Assignment ▸
Below are the records. Reproduce the line that contains "Given: Click the notification bell icon" and every line after it to the end, exactly and alone.

Information shown ▸
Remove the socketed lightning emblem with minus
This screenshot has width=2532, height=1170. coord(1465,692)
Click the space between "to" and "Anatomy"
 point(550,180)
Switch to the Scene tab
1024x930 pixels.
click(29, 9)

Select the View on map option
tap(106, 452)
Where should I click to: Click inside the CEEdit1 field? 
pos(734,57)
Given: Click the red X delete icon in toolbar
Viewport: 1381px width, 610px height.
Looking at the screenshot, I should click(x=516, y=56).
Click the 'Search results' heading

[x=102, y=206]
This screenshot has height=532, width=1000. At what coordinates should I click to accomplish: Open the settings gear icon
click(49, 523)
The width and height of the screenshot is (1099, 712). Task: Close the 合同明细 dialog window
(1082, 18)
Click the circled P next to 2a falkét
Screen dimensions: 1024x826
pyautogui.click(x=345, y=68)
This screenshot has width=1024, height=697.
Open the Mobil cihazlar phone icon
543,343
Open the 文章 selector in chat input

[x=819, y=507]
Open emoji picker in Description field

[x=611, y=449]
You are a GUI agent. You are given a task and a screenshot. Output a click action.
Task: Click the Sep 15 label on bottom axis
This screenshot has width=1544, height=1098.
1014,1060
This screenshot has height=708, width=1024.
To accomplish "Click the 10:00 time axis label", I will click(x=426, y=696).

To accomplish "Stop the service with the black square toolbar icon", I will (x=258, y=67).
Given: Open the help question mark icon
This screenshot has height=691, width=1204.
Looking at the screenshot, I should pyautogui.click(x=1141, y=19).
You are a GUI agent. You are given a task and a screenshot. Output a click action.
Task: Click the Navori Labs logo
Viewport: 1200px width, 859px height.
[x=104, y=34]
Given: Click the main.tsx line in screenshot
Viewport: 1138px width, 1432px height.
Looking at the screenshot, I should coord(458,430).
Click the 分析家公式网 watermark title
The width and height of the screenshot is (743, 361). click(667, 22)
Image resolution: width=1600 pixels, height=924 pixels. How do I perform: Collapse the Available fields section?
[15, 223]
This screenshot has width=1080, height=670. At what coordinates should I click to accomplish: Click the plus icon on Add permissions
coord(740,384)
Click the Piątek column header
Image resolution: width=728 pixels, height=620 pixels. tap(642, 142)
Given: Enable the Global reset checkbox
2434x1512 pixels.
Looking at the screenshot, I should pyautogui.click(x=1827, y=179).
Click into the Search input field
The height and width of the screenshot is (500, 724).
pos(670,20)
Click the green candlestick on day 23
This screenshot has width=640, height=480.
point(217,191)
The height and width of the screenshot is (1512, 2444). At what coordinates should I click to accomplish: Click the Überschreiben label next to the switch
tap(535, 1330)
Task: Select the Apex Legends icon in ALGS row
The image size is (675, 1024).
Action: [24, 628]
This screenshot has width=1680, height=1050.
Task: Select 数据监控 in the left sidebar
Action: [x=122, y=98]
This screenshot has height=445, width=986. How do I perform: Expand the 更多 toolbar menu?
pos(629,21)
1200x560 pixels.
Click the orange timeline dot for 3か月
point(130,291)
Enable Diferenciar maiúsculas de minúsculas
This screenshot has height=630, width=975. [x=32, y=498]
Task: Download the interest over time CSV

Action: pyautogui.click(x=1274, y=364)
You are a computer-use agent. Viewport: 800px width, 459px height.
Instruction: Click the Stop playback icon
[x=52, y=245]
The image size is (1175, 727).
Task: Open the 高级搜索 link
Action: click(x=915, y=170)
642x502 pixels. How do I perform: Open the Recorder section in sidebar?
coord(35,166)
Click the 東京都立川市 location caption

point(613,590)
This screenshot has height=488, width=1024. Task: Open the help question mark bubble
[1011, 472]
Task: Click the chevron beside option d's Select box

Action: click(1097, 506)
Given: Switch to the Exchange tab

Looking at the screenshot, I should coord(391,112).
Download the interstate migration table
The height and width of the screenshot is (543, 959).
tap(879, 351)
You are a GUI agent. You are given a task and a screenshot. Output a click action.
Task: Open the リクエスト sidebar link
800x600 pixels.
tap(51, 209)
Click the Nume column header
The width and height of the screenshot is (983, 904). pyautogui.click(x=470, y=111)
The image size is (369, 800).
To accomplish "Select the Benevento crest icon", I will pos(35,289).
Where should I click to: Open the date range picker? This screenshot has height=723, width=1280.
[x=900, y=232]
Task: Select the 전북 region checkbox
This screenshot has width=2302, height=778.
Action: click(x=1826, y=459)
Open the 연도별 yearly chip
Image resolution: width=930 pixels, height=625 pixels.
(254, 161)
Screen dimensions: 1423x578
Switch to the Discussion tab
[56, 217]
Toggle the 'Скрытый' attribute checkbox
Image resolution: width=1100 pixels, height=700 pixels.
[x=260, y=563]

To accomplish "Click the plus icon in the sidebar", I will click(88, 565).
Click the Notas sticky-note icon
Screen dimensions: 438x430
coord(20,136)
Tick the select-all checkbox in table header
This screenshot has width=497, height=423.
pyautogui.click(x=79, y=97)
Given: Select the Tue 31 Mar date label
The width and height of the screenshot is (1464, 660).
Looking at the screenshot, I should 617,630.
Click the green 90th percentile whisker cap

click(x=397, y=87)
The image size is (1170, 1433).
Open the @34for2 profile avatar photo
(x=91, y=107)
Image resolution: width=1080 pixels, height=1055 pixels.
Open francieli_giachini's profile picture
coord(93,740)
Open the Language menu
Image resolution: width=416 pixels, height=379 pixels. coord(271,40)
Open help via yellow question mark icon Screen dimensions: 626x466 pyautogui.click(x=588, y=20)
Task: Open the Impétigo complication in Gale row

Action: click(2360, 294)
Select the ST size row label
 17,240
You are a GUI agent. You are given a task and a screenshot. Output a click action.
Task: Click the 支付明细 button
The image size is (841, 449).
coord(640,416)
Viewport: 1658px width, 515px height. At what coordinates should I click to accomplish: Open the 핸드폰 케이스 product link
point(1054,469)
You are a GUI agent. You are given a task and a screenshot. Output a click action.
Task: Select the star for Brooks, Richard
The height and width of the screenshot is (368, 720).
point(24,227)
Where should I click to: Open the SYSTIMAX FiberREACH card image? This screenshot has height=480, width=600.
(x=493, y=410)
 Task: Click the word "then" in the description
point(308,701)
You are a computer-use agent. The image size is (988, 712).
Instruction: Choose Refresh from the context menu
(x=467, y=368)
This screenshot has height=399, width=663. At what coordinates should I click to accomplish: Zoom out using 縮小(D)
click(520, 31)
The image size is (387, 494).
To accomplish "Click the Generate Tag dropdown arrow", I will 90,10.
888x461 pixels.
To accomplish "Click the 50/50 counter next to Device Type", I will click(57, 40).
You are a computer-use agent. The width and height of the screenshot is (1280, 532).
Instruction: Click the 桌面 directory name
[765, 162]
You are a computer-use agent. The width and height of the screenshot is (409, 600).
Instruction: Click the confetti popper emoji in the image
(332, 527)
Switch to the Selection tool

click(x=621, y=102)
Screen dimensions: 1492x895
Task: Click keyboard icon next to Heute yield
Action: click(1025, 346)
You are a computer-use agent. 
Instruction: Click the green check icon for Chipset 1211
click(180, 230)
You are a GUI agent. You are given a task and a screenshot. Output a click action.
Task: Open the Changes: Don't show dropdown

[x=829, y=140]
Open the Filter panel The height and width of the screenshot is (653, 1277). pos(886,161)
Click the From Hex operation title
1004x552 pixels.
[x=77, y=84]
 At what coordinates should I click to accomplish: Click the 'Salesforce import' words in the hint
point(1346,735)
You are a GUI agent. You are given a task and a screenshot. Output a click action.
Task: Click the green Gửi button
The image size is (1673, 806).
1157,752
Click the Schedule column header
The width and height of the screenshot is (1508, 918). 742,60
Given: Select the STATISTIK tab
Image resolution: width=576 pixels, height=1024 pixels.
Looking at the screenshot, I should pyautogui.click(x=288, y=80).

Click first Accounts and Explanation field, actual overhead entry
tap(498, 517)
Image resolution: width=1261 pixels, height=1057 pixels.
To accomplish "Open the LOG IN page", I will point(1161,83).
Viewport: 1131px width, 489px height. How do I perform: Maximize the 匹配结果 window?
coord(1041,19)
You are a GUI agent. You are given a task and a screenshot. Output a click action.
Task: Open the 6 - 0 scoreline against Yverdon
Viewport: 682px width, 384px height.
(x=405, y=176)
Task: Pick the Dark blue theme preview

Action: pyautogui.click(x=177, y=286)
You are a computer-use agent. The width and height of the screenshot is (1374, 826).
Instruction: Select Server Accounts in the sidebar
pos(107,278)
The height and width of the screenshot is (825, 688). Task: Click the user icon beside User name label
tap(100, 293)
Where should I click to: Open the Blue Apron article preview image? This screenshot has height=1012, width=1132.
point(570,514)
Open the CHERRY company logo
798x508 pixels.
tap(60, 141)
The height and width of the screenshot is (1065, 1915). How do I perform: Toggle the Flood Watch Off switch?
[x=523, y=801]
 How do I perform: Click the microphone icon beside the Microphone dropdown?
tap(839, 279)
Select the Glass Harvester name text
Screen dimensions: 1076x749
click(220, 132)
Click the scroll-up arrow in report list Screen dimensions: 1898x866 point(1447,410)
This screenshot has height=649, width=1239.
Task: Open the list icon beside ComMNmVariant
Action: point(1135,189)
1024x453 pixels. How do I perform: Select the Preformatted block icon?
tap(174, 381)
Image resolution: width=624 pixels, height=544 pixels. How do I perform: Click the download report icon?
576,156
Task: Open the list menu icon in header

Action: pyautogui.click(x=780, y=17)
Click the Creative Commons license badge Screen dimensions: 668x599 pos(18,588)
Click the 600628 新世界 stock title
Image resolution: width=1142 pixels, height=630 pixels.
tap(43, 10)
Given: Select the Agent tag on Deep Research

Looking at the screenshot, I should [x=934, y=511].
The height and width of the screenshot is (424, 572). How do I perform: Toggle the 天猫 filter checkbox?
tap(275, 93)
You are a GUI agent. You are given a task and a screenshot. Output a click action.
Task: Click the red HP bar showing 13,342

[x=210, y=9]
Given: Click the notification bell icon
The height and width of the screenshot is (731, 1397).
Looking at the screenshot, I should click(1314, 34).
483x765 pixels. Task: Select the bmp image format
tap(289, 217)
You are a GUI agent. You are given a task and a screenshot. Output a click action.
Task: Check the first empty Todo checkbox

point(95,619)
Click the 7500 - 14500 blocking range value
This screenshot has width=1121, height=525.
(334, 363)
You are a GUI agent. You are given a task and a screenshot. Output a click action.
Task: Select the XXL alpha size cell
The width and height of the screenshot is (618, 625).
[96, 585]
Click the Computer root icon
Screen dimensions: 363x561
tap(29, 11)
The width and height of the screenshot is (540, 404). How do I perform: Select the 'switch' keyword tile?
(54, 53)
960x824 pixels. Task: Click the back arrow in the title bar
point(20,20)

Answer for the task ▸
Given: Click the notification bell icon
The height and width of the screenshot is (731, 1397).
Looking at the screenshot, I should click(1314, 34).
483x765 pixels. Task: Select the bmp image format
tap(289, 217)
You are a GUI agent. You are given a task and a screenshot. Output a click action.
Task: Check the first empty Todo checkbox

point(95,619)
Click the 7500 - 14500 blocking range value
This screenshot has width=1121, height=525.
(334, 363)
You are a GUI agent. You are given a task and a screenshot. Output a click action.
Task: Select the XXL alpha size cell
The width and height of the screenshot is (618, 625).
[96, 585]
Click the Computer root icon
Screen dimensions: 363x561
tap(29, 11)
The width and height of the screenshot is (540, 404). How do I perform: Select the 'switch' keyword tile?
(54, 53)
960x824 pixels. Task: Click the back arrow in the title bar
point(20,20)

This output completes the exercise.